Geçmişte Demokrat Parti Genel Başkanlığı da yapmış, o koltukta Erdoğan muhalifliğini başarıyla sürdürmüş olan Soylu’nun dün gece böyle bir karar alırken tamamen kendi özgür iradesiyle hareket ettiğini düşünmek Soylu’ya hakaret olur. Bu, onun Erdoğan’a bağlılığına gölge düşürür. 2015 seçimlerinde AKP’den Trabzon milletvekili seçilen Soylu, seçim sonrası Çalışma ve Sosyal Güvenlik Bakanı oldu. 31 Ağustos 2016’da Efkan Ala’dan boşalan İçişleri Bakanlığı koltuğuna oturdu. O günden bu yana da Erdoğan’ın altında kurulan koalisyonun önemli bir ayağı olarak varlığını sürdürüyor. AKP’nin öteki kanatlarından gelen saldırıları da püskürtüyor.

Yaşadığımız olay Türkiye’de bir sistemin olmadığını, her şeye hâkim olma hırsı içindeki bir kişinin etrafında, “ona en yakın kişiler” yarışması yaşandığını gösterdi.

Çok ciddi bir salgınla mücadele ediliyor… Ama iktidar, siyaseti de bütün hırsı ve hıncıyla sürdürülüyor. Erdoğan, belediye başkanlarının ihtiyacı olanlara dağıtmak üzere halktan bağış toplayamayacağını ilan ediyor. En önde Soylu… Hemen genelge, ardından demeç:

“Karar Cumhurbaşkanımızındır…”

Sokağa çıkma yasağı ilan ediliyor. Soylu açıklıyor:

“Karar Cumhurbaşkanımızındır…”

Her şeyin ardında Erdoğan’ın olduğunu bu kadar açık ve kabullenici şekilde ilan eden Soylu, “bütün sorumluluk benim” deyip istifa ediyor. Saray kabul etmiyor, Bahçeli, “İstifanın kabul edilmemesi iyi oldu” diyor.

Ne kadar da sahici!

***

Böylesi olayları çok ciddiye alanlar çok komik duruma düşerler.

Zira devlet ciddiyetinin kaybolduğu bir ortamdayız.

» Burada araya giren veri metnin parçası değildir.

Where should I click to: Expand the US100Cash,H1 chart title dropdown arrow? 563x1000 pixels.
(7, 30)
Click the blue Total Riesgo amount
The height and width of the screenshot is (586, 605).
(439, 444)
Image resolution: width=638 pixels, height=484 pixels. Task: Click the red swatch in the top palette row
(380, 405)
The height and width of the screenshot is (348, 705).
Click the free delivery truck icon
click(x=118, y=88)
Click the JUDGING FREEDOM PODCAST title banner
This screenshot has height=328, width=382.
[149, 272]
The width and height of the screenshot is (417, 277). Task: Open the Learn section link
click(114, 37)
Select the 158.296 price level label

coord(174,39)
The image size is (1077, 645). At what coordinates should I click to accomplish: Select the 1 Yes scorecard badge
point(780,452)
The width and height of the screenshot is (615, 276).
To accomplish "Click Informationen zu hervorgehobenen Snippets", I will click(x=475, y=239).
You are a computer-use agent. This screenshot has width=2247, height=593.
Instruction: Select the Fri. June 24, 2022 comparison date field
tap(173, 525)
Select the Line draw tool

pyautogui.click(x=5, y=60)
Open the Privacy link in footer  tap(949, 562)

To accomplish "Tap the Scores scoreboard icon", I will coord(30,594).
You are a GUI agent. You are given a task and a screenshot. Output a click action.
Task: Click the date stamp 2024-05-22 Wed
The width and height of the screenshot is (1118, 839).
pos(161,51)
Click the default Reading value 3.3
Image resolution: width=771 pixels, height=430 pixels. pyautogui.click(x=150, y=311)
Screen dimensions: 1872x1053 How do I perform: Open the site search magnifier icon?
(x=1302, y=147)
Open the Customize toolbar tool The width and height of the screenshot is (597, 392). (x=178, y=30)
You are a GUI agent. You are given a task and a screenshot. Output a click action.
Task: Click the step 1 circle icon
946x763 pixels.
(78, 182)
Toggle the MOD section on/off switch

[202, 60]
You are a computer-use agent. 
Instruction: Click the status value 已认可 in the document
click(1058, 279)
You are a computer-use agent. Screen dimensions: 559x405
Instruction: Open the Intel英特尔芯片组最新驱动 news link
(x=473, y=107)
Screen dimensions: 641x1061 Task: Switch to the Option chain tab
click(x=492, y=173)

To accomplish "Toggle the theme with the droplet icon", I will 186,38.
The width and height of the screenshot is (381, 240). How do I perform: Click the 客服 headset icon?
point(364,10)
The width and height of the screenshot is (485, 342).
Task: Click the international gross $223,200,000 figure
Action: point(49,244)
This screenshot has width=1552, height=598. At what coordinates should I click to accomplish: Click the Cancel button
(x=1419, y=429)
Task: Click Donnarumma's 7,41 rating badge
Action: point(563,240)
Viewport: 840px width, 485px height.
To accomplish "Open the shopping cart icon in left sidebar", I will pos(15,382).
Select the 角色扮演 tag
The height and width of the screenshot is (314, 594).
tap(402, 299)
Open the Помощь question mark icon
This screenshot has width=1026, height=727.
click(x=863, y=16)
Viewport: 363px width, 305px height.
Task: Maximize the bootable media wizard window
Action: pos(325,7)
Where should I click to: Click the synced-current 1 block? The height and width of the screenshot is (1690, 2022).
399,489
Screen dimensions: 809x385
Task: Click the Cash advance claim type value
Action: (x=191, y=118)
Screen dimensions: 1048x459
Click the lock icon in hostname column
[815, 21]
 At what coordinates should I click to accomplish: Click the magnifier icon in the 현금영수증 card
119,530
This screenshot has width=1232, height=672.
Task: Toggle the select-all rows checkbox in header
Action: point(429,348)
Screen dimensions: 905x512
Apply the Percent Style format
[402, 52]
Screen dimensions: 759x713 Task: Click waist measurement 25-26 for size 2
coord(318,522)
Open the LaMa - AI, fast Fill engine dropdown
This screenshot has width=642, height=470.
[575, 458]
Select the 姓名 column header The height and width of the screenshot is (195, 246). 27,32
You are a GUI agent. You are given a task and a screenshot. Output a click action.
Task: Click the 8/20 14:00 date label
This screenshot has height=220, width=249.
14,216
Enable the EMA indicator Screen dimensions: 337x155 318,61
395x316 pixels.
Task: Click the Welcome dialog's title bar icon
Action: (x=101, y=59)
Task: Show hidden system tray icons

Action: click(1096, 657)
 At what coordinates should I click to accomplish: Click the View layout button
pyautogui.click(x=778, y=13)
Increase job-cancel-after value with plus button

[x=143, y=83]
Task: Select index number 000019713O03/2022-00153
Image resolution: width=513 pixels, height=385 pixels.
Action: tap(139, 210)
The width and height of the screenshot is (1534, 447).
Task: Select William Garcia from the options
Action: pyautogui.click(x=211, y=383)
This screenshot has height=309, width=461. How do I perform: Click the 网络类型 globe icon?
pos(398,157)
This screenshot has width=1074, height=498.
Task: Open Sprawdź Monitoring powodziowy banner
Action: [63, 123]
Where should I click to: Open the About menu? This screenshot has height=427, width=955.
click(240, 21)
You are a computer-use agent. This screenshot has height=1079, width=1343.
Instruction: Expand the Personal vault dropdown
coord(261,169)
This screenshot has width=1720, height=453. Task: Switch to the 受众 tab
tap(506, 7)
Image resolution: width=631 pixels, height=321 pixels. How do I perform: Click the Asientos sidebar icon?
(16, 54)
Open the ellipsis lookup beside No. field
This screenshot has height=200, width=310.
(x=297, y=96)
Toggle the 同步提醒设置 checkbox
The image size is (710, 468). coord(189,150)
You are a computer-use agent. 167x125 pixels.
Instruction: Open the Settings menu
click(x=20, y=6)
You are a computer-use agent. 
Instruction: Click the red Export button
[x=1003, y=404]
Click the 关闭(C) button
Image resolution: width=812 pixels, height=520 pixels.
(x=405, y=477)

Devlet kurumları arasındaki bağların koptuğu, her birinin ayrı döndüğü bir sistemsizlikteyiz…

“İstifa”nın onurlu bir duruş değil, “istifade” müessesesi haline geldiği bir kandırış ortamındayız…

Her konuyu beka sorunu haline getiren bir iktidarın gerçekten bir beka sorunu olabilecek salgın krizini çözmek için aldığı kararların kriz yarattığı bir akıl tutulması ile karşı karşıyayız…

İşte böyle bir ortamda gelin Soylu’nun istifa nedenini şöyle açıklayalım:

Sokağa çıkma yasağının bitmesine saatler kala halkımız sıkıldı… 48 saatin 45’i bitti, sonu gelmek bilmiyor… İyisi mi dediler, böyle bir ortaoyunu oynayalım, halkımızı oyalayalım…

Beğenmedinizse başka senaryolarımız da var…

Böylesine ciddi bir sorun bu kadar basite alınır mı, diye soruyorsanız, o zaman ciddiyetsizliğin bu kadarına hayır deyin…

Diktatörlük bir kişinin milyonlara hükmetmesi değildir, milyonların bir kişinin dayatmalarını kabul etmesidir!